Playbook A — Trend continuation (pullback entry)
Look for Align ✔ on your anchor TFs (e.g., Week+Day both ≥80 and green, Trend ↑, MACD 🟢).
On your execution TF (e.g., H1/H4), wait for Stoch heat with the trend (oversold in uptrend or overbought in downtrend), and MA Dist not at XL.
Enter on your trigger (break of pullback high/low, engulfing, retest of fast MA, or S/D first touch per your plan).
Risk: consider ATR‑based SL beyond structure; size so 0.25–0.5% account risk fits your rules.
Trail or scale at M/L distances or when score deteriorates (<60).
Playbook B — Breakout with confirmation
Mixed stack turns into broad green: Trend % jumps to ≥80 on Day and H4; MACD flips 🟢.
Price Pos shows 🔼 across H4/H1 (above both MAs). Slope arrows ↑.
Enter on the first clean base‑break with volume/impulse; avoid if MA Dist already XL.
Playbook C — Mean‑reversion fade (advanced)
Use only when higher TFs are not aligned and the row you trade shows XL distance against the higher‑TF context. Take quick targets back to fast MA. Lower win‑rate, faster management.
Playbook D — Top‑down filter for Supply/Demand strategy
Trade first retests only in the direction where anchor TFs (Week/Day) have Align ✔ and Trend % ≥60. Skip counter‑trend zones when the stack is red/green against you.
6) Reading examples
Strong bullish stack
Week: ↑, 🔼, S/M, slope ↑, %K=32 (green heat), Trend 100%, MACD 🟢, Align ✔
Day: ↑, 🔼, XS/S, slope ↑, %K=45, Trend 80%, MACD 🟢, Align ✔
Action: Look for H4/H1 pullback into demand or fast MA; buy continuation.
Late‑stage thrust
H1: ↑, 🔼, XL, slope ↑, %K=88
Day/H4: only 60–80%
Action: Likely overextended on H1; wait for mean reversion or multi‑TF alignment before chasing.
Bearish transition
Day flips from 60%→40%, Trend ↓, MACD turns 🔴, Price Pos “–” (between MAs)
Action: Stand aside for longs; watch for lower‑high + Align ✔ on H4/H1 to join shorts.
7) Practical tips & pitfalls
HTF closure: Don’t assume a daily row changed mid‑day; it won’t settle until the daily bar closes.
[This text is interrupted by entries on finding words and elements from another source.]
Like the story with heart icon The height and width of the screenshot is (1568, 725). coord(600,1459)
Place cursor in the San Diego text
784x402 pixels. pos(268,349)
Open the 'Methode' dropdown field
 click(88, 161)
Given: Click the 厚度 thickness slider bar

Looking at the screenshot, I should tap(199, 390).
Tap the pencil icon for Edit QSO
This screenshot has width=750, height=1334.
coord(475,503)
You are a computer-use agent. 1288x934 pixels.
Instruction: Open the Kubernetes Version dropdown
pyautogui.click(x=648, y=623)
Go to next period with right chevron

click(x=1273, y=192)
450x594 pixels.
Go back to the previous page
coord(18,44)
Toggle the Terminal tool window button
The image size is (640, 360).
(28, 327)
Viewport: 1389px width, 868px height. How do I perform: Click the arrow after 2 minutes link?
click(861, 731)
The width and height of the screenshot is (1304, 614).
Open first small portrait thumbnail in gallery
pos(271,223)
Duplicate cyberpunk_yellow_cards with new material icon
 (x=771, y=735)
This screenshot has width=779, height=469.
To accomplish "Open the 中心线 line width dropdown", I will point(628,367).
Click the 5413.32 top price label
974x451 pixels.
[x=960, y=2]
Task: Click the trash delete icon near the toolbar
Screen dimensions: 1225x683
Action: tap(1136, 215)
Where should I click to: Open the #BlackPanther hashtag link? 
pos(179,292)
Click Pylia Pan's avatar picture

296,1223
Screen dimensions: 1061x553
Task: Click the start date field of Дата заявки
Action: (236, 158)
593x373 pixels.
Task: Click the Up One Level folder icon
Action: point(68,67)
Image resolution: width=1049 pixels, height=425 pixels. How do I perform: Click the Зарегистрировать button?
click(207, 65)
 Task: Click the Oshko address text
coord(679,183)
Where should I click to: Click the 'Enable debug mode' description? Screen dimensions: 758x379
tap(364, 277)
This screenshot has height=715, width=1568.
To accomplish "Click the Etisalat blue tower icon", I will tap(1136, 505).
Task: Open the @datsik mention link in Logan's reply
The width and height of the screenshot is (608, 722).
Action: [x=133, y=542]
For intraday anticipation, watch H4/H1 rows.
MA Type consistency: Changing MA Type changes slope/structure everywhere. If you compare screenshots, keep the same type.
ATR thresholds: Calibrate per asset class. FX may suit defaults; indices/crypto might need wider S/M/L.
Score ≠ signal: 100% does not mean “must buy now.” It means the environment is favourable. Still execute your trigger.
Mixed stacks: When rows disagree, reduce size or skip. The tool is telling you the market lacks consensus.
8) Customisation ideas
Timeframe presets: Save layouts (e.g., Swing, Intraday, Scalper) as indicator templates in TradingView.
Alternative momentum: Replace the MACD condition with RSI(>50/<50) if desired (would require code edit).
Alerts: You can add alert conditions for (a) Align ✔ changes, (b) Trend % crossing 60/80, (c) Stoch heat events. (Not shipped in this script, but easy to add.)
9) FAQ
Q: Why do I sometimes see a dash in Price Pos? A: Price is between fast and slow MAs. Structure is mixed; seek clarity before acting.
Q: Does it repaint? A: No, higher‑TF values update on the close of their own bars (standard request.security behaviour without lookahead). Intra‑bar they can fluctuate; decisions should be made at your bar close per your plan.
Q: Which columns matter most? A: For trend‑following: Trend, Price Pos, Slope, MACD, then Stoch heat for entries. The Score summarises, and Align enforces discipline.
Q: How do I integrate with ATR‑based risk? A: Use the MA Dist label to avoid chasing at extremes and to size stops in ATR terms (e.g., SL behind structure at ~1–1.5 ATR).